_BRIEF_
Return every entry below exactly as written, minus the pictures.

_DATA UNDER STUDY_
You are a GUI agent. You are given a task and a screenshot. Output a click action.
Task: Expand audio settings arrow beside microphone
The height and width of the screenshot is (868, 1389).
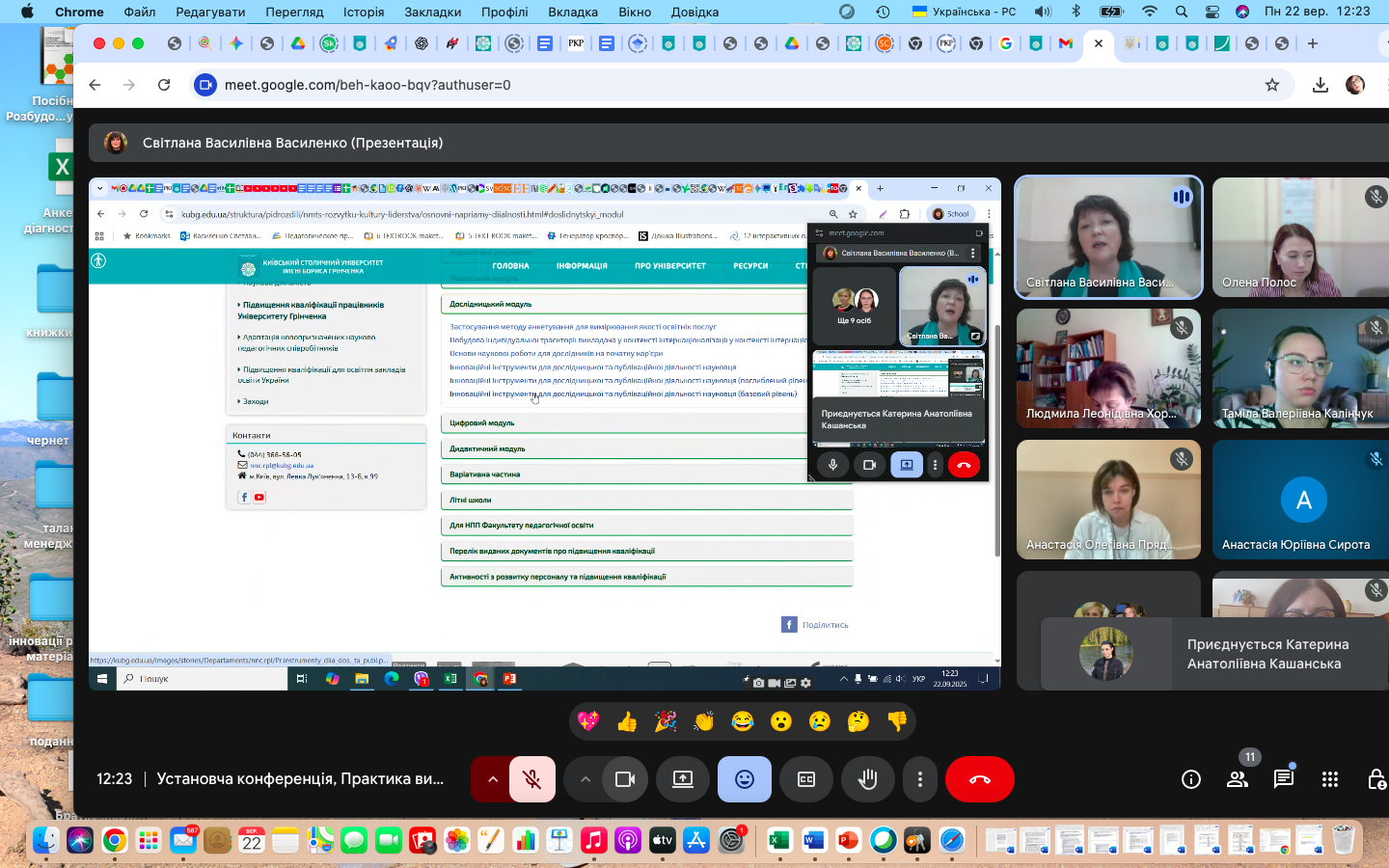point(493,779)
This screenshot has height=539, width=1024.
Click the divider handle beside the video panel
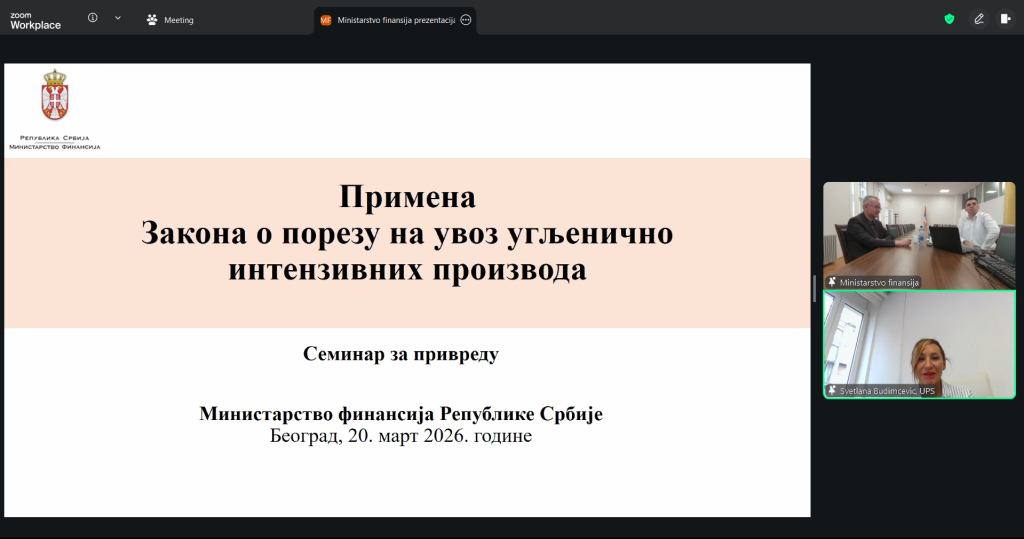(814, 288)
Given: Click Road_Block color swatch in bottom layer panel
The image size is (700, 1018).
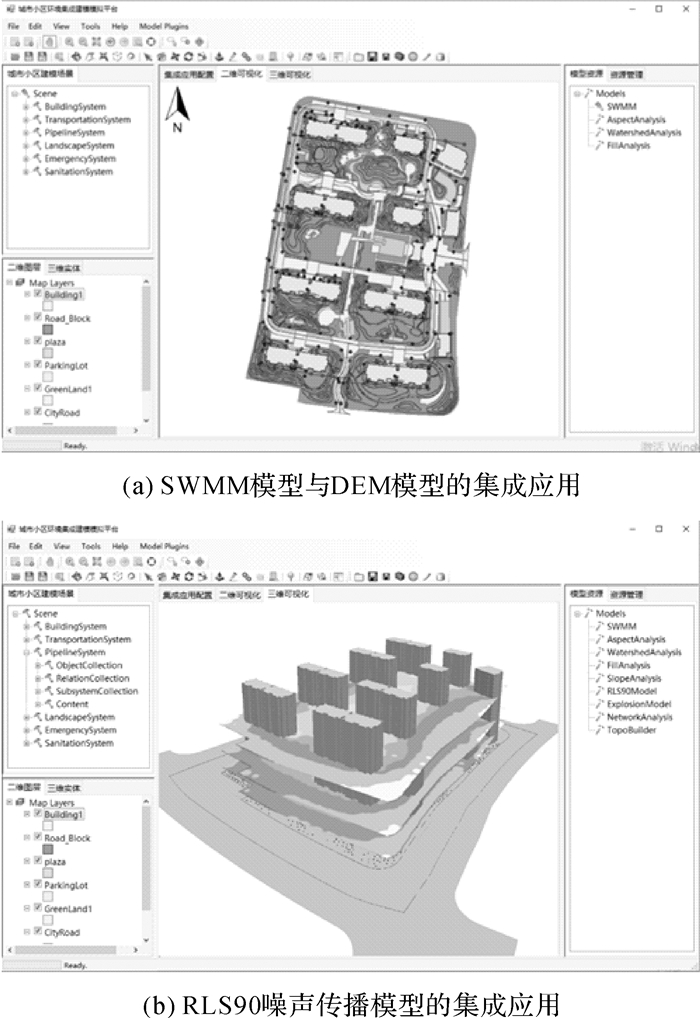Looking at the screenshot, I should click(47, 849).
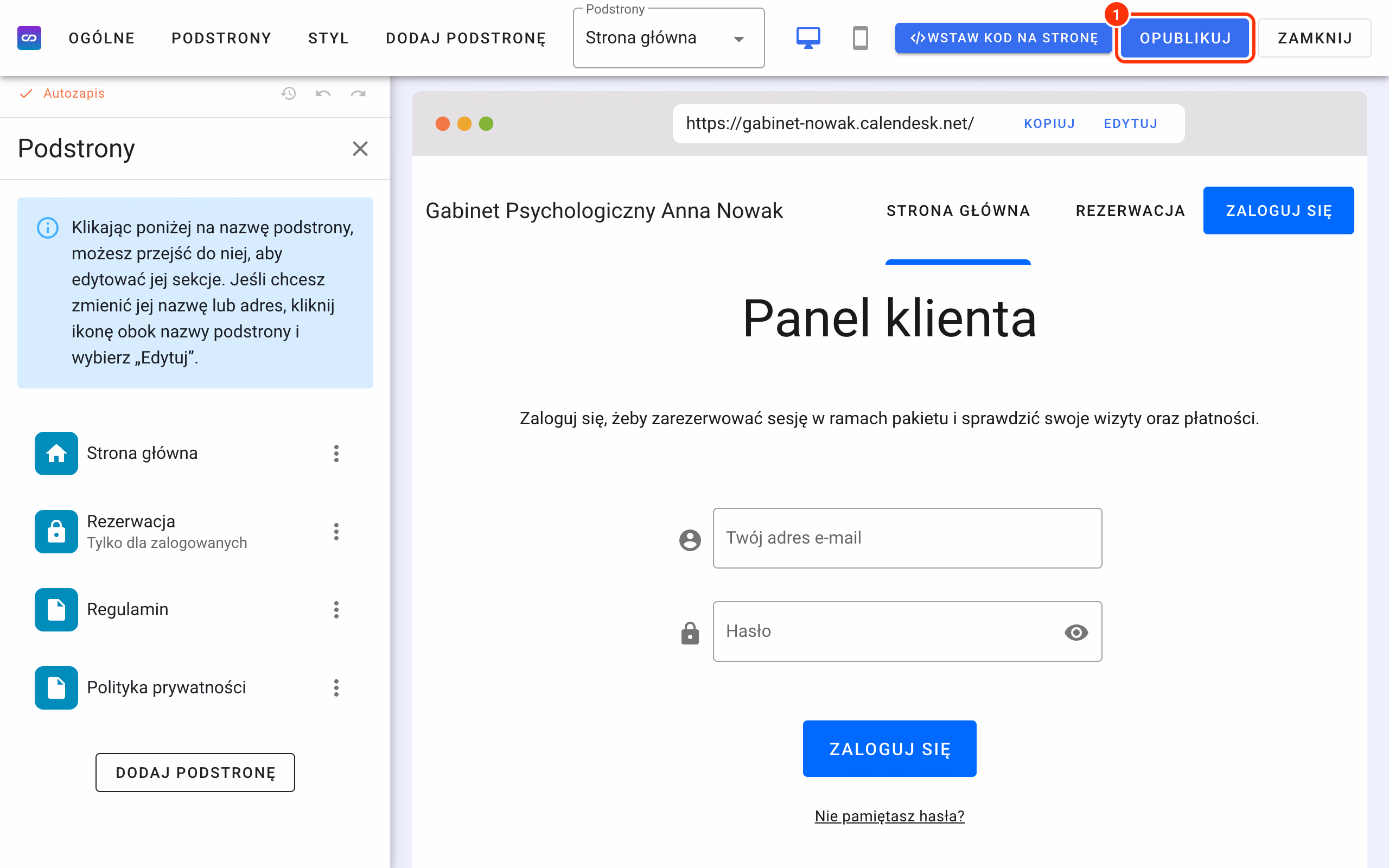Switch to mobile preview mode
Viewport: 1389px width, 868px height.
pyautogui.click(x=860, y=38)
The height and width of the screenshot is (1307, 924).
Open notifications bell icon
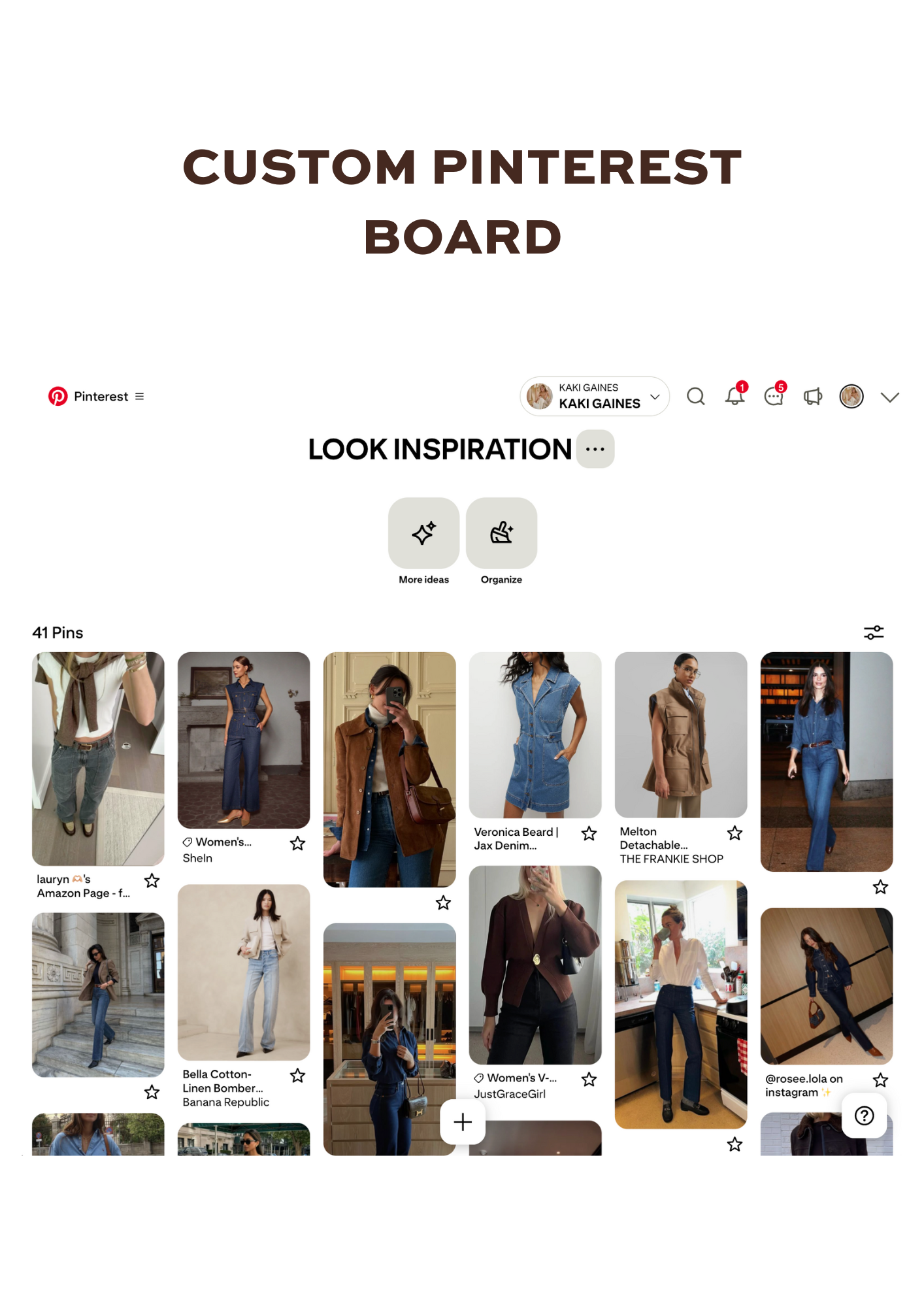[x=735, y=395]
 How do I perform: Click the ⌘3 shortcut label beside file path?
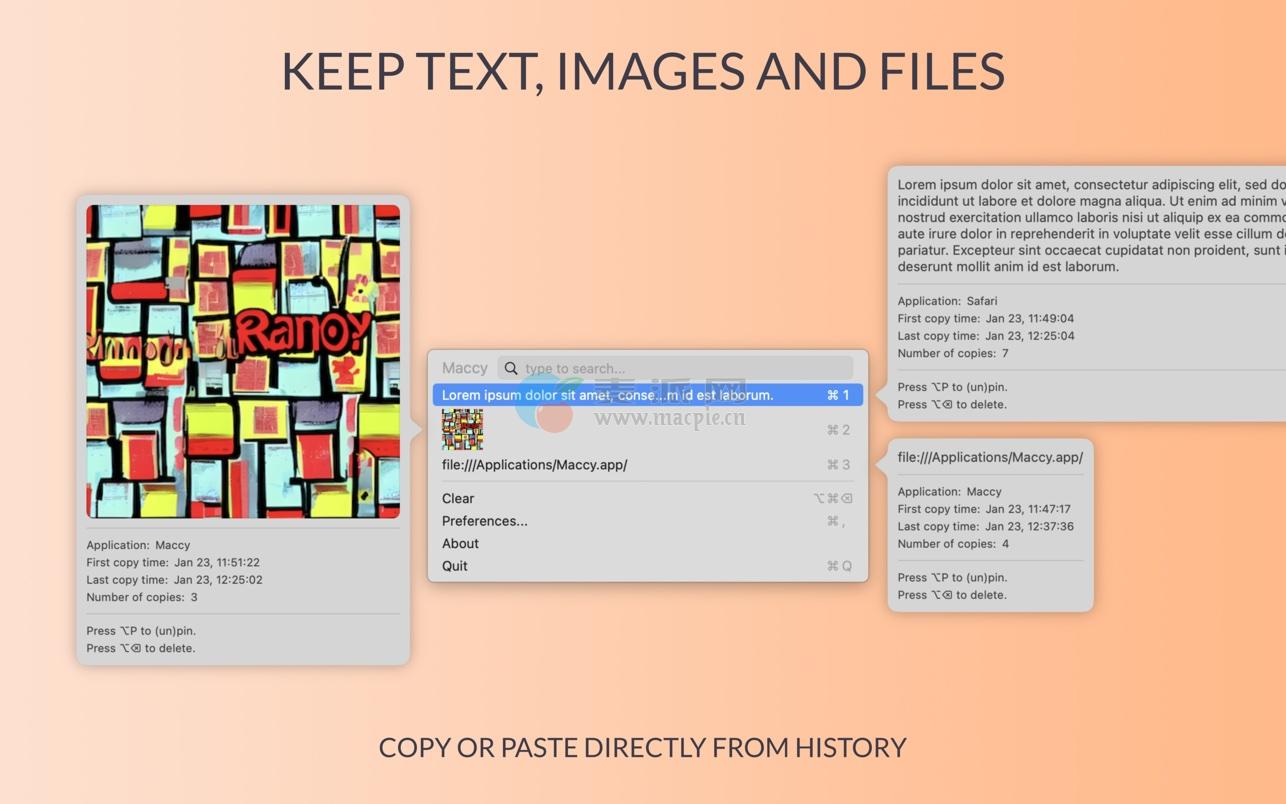pyautogui.click(x=837, y=465)
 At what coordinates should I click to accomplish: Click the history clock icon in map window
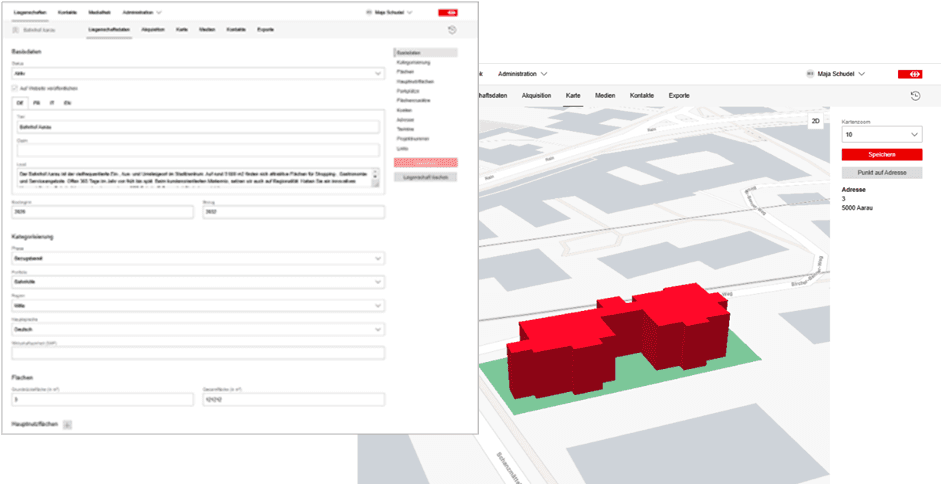coord(915,95)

_COMPLETED EXERCISE_
You are a GUI agent. You are given a task and a screenshot. Output a click action.
Task: Expand audio settings arrow beside microphone
The height and width of the screenshot is (868, 1389).
point(493,779)
This screenshot has height=539, width=1024.
Click the divider handle beside the video panel
(814, 288)
Given: Click Road_Block color swatch in bottom layer panel
The image size is (700, 1018).
Looking at the screenshot, I should click(47, 849).
Switch to mobile preview mode
Viewport: 1389px width, 868px height.
pyautogui.click(x=860, y=38)
The height and width of the screenshot is (1307, 924).
Open notifications bell icon
[x=735, y=395]
 How do I perform: Click the ⌘3 shortcut label beside file path?
pyautogui.click(x=837, y=465)
 At what coordinates should I click to accomplish: Click the history clock icon in map window
coord(915,95)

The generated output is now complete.